そこで出会ったのはなんと、フィッツジェラルド夫妻(ロキ!)、ジャン・コクトー、ヘミングウェイ、ピカソなどなど今は亡き芸術家たち。あっという間に彼らの世界(ギルにとっての最高の時代である1920年代)に馴染んだギルはピカソの愛人・アドリアナ(マリオン・コティヤール)と恋に落ち、今度は二人で1890年代のパリへ。そこで出会ったのがロートレック、ゴーギャン、ドガという超有名どころ。

テンションはクライマックスに達しつつ、「このベル・エポックの時代こそ自分にとっての黄金期、ずっとここに留まりたい」というアドリアナと、ルネサンスこそ黄金期だというロートレックたちにふと我に返るギル。結局、いつの時代の人間も昔はよかったと思うもんなんですな。でも、やっぱり今の時代を生きてこそなんぼなんじゃないか。未来の人間から見たら、今自分が生きている時代こそが黄金期かもしんないしさ!
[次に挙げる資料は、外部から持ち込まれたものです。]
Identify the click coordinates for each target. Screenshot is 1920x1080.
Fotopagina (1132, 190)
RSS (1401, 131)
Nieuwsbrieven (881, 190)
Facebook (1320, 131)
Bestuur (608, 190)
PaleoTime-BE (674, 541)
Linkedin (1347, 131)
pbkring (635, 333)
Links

てことで、ギルは現代に戻り価値観の違うイネズとはお別れ。清々したところで、パリに来て顔なじみになったパリジェンヌとばったり再会、折しも外は雨。「パリは雨の日が最高なのよ」とほほ笑むそのパリジェンヌ(どっかで見た顔だと思ったらM:IGPの女殺し屋ではないですか)と肩を並べて去っていくギルに今度こそ幸あれ!(でもギルみたいな頭にお花が咲いている男と気の強そうなパリ娘は果たしてうまくいくんかな・笑)。私にとって初のウディ・アレン作品でしたが、とってもファンタジーでオシャレで可愛い映画でした。パリいいなー。行きたいー!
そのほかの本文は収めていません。